Wednesday, July 11, 2012


   Some time ago I was a guest on a Philadelphia TV talk show about the abuse tragedy in the church.  The host asked me, "What has this done to your faith?"  I answered, "Nothing.    I have no trouble with Jesus Christ.  What I have is a severe organization problem."  It was a simple answer with a complex follow-through.

   To begin with, we must continue to give our fullest possible support to the victims of abuse.  This means believing them, and then listening to them and acting on their behalf.  We must continue to fight for an extension of the Statute of Limitations.  And following Msgr. Lynn's conviction, we must vigorously push the District Attorney to continue his investigations and indictments up the clerical ladder.

   Second, we must deal with our anger.  All of us who believe that Jesus Christ is most fully expressed in the Catholic faith have to ask, "How do we proceed in the face of a leadership that has lost all right to our credibility and respect?"  We would be naive to automatically believe anything the bishops say, since everything they say is tainted with their desperate attempt to hold on to their diminishing authority and power.  Also, as I describe on the page, THE NUNS AND THE VATICAN, the bishops are trapped in an old mindset that no longer gives them clear answers as to what is real and true.  Their clumsy campaign for religious freedom shows that they are not speaking the truth openly and directly.

   Philadelphia's Archbishop Chaput is trying to avoid the present situation as much as possible.  His expression of "sorrow" over Lynn's conviction was couched in language that sounded as if the trial and conviction happened on another planet.  And his promises to clean up the archdiocese are accompanied by his continuing cover-up of the priests whom  he is restoring to ministry.

   The bishops' behavior is dissident behavior.  There is nothing of Christ in it.  The corruption is truly deeply set.
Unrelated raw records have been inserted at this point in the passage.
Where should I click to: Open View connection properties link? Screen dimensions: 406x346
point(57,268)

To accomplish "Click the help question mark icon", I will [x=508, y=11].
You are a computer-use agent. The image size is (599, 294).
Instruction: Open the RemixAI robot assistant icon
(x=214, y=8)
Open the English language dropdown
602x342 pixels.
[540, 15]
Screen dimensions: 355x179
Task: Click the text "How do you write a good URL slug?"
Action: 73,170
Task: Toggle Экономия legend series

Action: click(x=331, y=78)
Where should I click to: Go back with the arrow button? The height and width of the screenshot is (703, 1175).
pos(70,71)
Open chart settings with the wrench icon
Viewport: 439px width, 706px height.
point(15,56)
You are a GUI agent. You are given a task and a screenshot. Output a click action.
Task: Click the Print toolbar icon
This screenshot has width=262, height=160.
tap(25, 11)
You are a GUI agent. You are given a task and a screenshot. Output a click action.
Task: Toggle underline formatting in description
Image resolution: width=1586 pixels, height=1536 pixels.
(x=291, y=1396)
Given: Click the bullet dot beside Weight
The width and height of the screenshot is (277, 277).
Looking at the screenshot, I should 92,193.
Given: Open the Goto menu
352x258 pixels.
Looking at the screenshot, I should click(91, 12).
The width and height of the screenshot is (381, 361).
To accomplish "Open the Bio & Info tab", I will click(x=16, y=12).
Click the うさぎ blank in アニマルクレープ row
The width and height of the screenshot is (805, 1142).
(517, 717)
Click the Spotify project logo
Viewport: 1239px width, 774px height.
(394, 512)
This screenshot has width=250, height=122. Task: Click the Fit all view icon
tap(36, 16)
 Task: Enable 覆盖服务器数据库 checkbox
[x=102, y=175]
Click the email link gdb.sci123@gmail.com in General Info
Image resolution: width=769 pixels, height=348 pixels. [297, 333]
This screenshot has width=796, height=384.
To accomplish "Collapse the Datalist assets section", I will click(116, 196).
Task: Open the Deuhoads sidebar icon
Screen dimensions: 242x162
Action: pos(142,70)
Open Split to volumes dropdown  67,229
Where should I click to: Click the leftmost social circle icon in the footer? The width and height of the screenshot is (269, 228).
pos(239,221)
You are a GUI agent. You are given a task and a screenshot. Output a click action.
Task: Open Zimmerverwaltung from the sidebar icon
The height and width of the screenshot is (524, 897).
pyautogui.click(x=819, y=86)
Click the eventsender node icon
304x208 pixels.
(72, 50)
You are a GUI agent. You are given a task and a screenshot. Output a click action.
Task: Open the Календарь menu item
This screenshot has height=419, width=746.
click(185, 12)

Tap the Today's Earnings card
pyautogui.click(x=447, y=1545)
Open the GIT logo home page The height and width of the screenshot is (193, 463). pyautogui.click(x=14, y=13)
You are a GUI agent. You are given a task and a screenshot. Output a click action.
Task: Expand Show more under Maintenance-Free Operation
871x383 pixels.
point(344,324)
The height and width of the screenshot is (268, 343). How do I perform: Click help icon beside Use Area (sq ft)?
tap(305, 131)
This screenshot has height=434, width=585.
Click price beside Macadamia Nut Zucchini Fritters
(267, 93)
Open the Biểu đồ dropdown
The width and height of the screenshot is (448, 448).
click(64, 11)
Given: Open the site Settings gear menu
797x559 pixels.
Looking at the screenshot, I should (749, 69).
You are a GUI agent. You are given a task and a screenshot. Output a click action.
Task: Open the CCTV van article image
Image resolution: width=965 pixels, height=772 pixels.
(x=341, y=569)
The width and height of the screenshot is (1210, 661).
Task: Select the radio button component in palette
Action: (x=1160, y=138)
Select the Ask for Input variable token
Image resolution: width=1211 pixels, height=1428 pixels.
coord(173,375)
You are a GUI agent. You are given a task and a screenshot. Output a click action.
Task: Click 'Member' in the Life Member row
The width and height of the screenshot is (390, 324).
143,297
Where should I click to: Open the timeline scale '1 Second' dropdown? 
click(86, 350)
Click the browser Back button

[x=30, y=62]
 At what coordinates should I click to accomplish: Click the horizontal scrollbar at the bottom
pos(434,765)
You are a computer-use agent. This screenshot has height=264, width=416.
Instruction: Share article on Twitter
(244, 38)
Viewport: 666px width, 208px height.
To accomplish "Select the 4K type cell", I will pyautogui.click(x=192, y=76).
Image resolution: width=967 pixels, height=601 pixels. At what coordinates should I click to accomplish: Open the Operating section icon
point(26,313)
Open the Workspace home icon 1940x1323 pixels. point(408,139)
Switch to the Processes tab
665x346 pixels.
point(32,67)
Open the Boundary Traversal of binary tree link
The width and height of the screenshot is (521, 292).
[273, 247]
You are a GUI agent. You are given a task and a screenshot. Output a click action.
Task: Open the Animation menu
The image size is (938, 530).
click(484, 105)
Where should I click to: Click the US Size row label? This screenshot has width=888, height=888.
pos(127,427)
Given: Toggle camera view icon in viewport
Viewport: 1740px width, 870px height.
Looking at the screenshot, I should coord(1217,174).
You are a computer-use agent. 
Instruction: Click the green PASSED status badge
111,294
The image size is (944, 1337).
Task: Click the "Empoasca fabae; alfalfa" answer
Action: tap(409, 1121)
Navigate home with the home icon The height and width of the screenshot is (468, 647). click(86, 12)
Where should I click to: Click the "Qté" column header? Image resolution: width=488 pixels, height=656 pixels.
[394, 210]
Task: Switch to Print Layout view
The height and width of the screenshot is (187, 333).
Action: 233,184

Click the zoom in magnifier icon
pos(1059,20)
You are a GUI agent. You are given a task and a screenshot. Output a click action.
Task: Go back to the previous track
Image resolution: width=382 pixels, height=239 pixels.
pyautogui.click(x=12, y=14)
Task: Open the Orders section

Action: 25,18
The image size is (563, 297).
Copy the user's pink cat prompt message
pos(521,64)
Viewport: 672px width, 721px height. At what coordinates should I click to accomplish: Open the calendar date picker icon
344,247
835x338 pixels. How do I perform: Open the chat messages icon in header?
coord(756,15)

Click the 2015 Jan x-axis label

   We are therefore walking our spiritual way in today's world without credible and respected leadership from our bishops.  But the rich Catholic spiritual tradition is still available to us, and we have the responsibility to access it and live it as fully as we possibly can.  (I will discuss the Mass in my next post.)  Every day we are challenged to make moral decisions, e.g., in our personal lives, politics, business, etc.  Without reliable leadership from our bishops, we can rely on our own investigation into our faith, on discussions with trusted spiritual mentors, and finally, on our own conscience.  And we must teach the true faith to our children and grandchildren.

  This is a disgraceful situation; it is not the complete, true church that the Spirit of Christ desired and expects.  Yet from our efforts, a new church will arise.  In the meantime, the present corrupt system is doing great spiritual harm, especially to those laity and clergy who still follow it without question.  I challenge any bishop to tell me where I'm wrong on any of this.

   The dissident, spiritually corrupt clerical system must be abandoned in favor of a transparent, system of true servant-leadership.  Right now, this is not in sight.  The bishops have given up their Christ-given, collegial right and responsibility to run the church with the pope.  And the laity are being denied their canonical and theological rights to affirm their equal baptismal dignity.  That leaves the situation up to the pope alone who, in fact, is standing above the church, and therefore, outside the church.  So there is plenty of justification for a spiritual revolution.  We must continue to publicly proclaim and teach our theological, canonical and spiritual right to live within a collaborative, spiritually honest system.  We owe it to ourselves, to our fellow laity and clergy, and to the bishops and pope.  And we owe it to society at large.  We are our brothers' and sisters' keepers.

   In the meantime, we continue to live our faith day by day.  Despite the sorrow, anger and challenges we are experiencing, in fact, within them, all that we do, we do for the honor and glory of Jesus Christ, to whom be all honor and glory, now and forever.  Amen.